[Saved data entries]
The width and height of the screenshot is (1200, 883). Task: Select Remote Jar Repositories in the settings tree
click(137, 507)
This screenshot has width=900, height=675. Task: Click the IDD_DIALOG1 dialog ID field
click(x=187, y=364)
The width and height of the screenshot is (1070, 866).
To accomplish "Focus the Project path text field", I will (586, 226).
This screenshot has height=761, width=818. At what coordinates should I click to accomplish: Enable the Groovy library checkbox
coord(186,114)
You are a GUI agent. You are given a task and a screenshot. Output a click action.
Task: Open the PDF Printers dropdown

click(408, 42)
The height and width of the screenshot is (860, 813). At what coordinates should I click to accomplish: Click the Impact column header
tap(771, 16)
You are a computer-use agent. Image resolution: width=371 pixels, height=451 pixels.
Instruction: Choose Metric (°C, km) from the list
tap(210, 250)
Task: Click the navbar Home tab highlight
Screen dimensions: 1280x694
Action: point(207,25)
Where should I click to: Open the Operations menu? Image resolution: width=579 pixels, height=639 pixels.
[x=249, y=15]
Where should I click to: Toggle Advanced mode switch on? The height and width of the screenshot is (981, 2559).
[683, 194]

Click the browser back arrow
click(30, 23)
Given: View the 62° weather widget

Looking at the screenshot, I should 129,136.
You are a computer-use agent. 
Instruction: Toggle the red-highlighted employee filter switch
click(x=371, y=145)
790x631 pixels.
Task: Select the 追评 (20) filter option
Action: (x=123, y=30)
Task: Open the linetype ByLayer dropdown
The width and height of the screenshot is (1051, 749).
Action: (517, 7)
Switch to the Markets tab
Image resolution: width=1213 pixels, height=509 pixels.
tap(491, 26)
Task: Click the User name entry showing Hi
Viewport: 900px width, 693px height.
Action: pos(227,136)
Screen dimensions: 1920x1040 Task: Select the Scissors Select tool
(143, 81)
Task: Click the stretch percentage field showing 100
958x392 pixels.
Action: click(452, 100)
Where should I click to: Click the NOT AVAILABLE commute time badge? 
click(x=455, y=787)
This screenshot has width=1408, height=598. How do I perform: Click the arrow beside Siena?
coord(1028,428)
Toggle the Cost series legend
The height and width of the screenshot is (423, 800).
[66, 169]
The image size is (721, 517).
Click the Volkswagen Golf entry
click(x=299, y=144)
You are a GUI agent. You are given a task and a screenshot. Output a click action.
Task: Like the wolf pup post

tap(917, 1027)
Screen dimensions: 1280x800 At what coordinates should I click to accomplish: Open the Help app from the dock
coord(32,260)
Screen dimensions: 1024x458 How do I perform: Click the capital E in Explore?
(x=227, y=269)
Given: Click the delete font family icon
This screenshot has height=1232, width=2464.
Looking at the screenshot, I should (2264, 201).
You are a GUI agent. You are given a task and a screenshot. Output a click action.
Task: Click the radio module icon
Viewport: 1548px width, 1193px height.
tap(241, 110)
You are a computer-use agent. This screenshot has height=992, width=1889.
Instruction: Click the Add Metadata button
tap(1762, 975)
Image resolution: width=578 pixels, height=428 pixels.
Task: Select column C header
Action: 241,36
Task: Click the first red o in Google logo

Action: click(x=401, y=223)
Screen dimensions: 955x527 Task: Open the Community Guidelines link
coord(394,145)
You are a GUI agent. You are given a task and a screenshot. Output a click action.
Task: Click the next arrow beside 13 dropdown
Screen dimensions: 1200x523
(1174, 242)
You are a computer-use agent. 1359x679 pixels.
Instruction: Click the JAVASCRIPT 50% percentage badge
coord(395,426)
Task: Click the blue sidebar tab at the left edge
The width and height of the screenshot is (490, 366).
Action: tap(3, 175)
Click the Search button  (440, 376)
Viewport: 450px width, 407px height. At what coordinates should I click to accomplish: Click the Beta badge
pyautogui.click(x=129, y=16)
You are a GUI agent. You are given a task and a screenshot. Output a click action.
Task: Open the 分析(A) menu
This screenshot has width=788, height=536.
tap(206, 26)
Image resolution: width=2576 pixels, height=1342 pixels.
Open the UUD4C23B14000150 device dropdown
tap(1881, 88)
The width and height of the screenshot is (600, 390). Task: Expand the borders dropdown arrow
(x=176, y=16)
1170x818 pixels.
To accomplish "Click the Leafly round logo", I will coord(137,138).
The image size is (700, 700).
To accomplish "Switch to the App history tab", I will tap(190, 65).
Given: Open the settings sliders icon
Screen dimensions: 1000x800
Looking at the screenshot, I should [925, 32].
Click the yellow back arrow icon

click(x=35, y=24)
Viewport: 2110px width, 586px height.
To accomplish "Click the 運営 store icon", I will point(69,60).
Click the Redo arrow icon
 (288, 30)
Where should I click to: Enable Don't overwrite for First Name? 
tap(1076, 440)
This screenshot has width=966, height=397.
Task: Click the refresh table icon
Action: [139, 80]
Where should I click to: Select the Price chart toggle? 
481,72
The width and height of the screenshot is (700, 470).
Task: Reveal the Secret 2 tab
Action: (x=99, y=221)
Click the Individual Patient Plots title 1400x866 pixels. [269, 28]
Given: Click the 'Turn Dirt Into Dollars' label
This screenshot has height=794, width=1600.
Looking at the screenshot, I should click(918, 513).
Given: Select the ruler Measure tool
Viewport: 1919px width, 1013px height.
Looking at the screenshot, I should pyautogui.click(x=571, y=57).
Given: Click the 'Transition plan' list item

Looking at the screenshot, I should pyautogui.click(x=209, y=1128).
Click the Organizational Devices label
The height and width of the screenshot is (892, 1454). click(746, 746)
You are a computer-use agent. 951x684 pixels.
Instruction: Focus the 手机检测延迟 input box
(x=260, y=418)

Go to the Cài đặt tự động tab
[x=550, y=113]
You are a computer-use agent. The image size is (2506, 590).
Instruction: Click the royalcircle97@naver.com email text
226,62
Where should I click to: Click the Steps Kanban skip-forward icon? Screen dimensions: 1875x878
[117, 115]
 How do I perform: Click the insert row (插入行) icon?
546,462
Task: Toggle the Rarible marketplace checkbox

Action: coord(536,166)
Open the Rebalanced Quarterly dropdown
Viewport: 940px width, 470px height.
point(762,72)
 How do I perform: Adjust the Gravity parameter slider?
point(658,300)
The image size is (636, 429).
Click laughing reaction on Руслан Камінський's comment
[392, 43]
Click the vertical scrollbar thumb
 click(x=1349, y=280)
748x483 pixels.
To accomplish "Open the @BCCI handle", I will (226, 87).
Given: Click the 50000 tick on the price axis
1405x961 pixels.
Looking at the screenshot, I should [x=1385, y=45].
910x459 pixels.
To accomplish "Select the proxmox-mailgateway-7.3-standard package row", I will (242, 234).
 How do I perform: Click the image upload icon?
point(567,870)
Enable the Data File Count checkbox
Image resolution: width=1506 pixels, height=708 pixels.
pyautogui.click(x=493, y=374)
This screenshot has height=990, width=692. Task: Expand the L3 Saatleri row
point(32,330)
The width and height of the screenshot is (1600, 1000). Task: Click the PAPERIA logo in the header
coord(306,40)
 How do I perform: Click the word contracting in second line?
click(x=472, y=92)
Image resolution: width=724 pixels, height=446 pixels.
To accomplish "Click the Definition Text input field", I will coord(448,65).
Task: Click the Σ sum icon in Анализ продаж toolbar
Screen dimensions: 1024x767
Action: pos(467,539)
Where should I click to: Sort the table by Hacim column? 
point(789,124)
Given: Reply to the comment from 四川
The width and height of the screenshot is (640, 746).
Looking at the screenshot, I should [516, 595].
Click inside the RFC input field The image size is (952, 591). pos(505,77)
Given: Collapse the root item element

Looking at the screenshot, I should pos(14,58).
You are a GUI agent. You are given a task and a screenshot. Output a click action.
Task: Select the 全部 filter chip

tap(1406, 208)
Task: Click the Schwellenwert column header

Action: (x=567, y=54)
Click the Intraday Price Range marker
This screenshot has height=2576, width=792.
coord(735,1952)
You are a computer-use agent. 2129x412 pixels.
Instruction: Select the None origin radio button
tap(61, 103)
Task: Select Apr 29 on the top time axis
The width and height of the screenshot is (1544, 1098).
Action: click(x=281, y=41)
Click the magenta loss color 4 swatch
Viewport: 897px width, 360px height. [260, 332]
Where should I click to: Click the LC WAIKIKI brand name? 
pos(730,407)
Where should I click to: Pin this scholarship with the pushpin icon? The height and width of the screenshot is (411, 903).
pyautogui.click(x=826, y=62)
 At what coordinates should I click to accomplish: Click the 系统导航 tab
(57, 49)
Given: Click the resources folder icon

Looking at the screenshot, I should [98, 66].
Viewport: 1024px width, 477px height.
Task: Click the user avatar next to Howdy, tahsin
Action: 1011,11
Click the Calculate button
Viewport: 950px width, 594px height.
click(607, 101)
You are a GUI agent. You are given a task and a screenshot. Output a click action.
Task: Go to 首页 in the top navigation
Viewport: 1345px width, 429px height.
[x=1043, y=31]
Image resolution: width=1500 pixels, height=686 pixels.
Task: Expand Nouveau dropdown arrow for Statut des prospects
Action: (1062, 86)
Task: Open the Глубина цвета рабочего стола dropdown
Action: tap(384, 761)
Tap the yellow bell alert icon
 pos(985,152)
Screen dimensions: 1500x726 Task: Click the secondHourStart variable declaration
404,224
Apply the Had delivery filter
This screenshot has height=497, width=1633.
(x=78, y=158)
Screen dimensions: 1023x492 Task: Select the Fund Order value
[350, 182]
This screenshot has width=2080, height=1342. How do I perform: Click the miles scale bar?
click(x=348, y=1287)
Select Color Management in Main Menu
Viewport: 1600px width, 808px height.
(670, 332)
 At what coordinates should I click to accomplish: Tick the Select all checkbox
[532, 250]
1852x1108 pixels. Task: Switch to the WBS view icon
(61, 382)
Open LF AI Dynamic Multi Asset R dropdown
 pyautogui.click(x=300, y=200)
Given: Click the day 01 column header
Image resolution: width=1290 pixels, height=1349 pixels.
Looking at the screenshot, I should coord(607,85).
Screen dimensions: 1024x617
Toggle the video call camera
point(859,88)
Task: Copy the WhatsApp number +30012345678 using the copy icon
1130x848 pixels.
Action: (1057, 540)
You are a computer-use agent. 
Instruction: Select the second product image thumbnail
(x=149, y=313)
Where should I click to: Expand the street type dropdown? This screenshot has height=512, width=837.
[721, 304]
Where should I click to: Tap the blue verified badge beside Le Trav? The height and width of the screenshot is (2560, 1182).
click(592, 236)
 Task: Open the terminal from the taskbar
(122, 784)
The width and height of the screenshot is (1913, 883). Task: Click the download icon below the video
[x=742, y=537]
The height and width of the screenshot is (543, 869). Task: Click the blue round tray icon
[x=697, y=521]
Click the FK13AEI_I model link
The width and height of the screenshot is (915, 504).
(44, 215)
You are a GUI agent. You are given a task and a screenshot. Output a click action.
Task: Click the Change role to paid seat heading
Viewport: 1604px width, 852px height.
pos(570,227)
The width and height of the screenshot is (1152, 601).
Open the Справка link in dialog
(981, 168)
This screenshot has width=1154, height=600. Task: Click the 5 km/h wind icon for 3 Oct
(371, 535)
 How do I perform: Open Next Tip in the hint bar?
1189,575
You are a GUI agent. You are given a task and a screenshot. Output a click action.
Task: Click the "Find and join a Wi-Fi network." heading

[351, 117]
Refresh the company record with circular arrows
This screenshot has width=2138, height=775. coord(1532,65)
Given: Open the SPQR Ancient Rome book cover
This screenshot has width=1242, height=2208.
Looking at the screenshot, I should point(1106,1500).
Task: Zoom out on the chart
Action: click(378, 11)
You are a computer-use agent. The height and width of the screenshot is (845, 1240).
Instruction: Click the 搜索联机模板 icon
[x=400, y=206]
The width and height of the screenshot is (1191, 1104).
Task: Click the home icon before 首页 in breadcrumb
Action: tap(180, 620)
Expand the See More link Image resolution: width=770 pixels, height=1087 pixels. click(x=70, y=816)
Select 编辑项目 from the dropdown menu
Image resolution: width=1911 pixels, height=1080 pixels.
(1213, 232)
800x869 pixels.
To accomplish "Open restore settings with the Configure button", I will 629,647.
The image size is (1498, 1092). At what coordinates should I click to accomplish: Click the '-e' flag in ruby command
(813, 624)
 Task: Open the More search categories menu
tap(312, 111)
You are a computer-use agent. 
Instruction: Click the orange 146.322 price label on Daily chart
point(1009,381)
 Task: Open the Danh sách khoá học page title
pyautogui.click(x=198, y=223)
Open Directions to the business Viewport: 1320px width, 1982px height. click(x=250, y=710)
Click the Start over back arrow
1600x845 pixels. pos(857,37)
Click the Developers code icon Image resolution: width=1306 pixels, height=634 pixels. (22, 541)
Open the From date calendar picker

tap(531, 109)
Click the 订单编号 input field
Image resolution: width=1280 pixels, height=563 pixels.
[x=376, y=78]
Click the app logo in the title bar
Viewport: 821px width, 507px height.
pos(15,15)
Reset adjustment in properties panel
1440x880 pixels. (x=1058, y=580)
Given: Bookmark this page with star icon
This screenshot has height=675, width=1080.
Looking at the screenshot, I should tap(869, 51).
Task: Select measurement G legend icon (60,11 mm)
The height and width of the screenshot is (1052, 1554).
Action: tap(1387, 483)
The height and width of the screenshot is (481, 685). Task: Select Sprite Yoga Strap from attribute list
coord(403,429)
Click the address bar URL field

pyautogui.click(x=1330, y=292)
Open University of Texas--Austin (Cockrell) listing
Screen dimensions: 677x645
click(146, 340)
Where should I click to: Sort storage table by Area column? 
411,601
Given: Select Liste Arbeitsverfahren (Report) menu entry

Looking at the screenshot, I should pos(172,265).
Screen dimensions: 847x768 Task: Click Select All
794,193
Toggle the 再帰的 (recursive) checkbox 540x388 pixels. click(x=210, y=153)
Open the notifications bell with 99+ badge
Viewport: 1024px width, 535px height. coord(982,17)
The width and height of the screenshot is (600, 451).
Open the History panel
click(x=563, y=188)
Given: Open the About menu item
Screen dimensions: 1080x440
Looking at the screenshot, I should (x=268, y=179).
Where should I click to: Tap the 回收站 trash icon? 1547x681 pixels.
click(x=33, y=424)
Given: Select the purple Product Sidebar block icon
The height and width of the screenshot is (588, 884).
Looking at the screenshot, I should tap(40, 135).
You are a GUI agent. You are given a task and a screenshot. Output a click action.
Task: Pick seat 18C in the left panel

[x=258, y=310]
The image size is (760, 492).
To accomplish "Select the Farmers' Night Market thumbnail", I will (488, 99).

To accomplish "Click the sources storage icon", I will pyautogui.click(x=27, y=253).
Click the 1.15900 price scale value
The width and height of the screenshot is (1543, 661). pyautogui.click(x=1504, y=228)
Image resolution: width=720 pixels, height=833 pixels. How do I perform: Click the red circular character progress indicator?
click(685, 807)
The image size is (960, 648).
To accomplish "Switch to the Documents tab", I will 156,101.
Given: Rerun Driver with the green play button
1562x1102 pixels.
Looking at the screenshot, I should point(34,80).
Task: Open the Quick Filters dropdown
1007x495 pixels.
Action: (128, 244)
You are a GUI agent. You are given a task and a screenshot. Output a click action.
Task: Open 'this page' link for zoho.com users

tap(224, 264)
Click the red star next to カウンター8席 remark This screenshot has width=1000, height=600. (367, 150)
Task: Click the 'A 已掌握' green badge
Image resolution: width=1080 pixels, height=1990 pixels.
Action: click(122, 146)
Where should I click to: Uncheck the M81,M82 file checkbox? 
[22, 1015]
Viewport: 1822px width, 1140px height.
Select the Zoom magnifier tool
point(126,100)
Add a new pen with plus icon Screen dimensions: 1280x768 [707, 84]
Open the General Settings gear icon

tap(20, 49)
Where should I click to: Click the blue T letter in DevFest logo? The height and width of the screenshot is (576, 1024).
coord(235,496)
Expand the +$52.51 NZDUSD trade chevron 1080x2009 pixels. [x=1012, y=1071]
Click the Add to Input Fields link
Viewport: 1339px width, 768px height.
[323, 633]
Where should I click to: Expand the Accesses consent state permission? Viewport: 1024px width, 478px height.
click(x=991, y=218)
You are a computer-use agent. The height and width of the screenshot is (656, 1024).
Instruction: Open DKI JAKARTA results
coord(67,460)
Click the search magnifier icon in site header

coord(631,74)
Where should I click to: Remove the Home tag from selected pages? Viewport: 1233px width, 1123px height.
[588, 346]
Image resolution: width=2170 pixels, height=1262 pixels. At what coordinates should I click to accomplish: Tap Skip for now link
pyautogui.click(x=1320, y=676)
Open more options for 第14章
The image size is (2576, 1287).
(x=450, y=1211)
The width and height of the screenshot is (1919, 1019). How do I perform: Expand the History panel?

_Problem_:
Your job is to return all lines above that hold the word "axis".

_Answer to this problem_:
Given: Click the 50000 tick on the price axis
Task: Select Apr 29 on the top time axis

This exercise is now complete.